Les principales dépenses attendues, sans être certaines toutefois, sont le versement à Air France KLM d'une ou plusieurs tranches du prêt d'actionnaire prévu dans le cadre du plan de soutien à l'entreprise, d'un montant de 3 milliards d'euros, et le versement de 450 millions d'euros au titre des opérations en fonds propres, correspondant à la recette équivalente susmentionnée.

3. En 2021, le compte sera réduit à n'être qu'un simple véhicule budgétaire

Contrairement aux autres années, aucun produit de cessions n'est prévu en 2021. Les recettes du compte devraient se répartir comme suit :

• 12,7 milliards d'euros de versements du budget général, dont :

o 11 milliards à partir du programme 358 au titre du renforcement des fonds propres et quasi-fonds propres des entreprises stratégiques vulnérables ;

o 953 millions d'euros à partir du programme 365 pour financer un renforcement de ceux de l'Agence française de développement (AFD) ;

o 250 millions d'euros à partir du programme « Compétitivité » de la mission « Relance » afin que l'État investisse dans un fonds de fonds régionaux de capital investissement participant au renforcement des fonds propres des PME.

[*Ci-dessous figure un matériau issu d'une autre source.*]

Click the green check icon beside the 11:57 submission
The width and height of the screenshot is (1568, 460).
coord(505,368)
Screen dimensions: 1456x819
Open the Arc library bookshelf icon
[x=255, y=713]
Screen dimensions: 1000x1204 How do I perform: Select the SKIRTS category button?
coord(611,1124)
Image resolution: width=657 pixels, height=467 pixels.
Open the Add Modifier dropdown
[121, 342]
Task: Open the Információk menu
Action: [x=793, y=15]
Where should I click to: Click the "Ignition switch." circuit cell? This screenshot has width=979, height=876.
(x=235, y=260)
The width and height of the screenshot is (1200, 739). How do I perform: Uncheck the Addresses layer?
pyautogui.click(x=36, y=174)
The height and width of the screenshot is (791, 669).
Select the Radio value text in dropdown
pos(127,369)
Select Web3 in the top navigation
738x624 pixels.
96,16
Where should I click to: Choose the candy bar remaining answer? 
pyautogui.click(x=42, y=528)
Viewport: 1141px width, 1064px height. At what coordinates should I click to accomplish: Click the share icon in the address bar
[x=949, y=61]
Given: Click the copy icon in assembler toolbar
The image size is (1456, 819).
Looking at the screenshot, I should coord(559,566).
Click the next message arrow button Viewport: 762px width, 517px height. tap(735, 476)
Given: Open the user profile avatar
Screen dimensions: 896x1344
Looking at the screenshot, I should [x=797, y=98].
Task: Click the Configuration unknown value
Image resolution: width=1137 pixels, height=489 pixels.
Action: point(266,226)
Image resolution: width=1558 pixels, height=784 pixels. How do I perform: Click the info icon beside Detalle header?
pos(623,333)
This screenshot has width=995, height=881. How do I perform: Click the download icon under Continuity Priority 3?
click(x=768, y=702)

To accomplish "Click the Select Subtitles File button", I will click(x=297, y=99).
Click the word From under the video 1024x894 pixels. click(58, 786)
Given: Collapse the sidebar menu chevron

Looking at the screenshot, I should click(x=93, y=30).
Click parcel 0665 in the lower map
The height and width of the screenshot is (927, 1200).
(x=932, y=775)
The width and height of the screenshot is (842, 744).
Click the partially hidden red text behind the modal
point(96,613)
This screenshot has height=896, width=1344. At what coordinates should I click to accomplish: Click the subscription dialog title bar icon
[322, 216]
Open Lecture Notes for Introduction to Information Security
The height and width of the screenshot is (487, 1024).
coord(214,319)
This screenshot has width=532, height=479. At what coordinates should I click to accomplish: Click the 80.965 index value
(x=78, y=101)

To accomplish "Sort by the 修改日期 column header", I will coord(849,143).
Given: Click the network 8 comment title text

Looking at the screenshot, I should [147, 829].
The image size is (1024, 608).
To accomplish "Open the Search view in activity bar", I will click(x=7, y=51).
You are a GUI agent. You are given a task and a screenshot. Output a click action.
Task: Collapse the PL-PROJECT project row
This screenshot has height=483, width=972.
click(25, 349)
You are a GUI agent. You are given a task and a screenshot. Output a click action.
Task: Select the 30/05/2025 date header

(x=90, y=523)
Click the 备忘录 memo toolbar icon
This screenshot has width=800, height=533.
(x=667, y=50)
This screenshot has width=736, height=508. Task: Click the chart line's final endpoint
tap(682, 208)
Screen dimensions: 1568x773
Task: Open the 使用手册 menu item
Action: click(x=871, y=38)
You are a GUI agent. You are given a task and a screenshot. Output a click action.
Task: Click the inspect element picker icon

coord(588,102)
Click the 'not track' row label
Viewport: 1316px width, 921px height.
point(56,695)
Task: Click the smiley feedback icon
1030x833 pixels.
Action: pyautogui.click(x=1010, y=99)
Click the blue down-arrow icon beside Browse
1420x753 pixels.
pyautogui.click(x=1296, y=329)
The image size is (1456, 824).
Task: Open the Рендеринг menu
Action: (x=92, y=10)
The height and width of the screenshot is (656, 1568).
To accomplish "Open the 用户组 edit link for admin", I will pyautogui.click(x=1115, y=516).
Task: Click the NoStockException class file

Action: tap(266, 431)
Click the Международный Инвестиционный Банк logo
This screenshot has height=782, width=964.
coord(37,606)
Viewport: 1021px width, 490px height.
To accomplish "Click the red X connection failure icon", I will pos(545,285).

• 76 millions d'euros de remboursement de créances rattachées à des participations financières, la société Naval Group devant rembourser l'avance d'actionnaire qui lui a été octroyée le 18 juin 2020 pour une durée d'un an ;

• 20 millions d'euros de retours sur investissement de plusieurs fonds de capital-risque (fonds de câblage internet, fonds de fonds technologique 3, etc.).

La fonction essentielle du compte en 2021 sera donc de servir de véhicule entre programmes budgétaires.


* 12 La cession partielle de la participation de l'État dans la FDJ a entraîné une recette brute de 1,89 milliard d'euros. Le produit net, quant à lui, s'est établi à 1,87 milliard d'euros, compte tenu des commissions versées au bénéfice des intermédiaires financiers ayant participé à la mise en oeuvre de l'opération, qui représentent 14,8 millions d'euros (taux de commission de 0,78 %).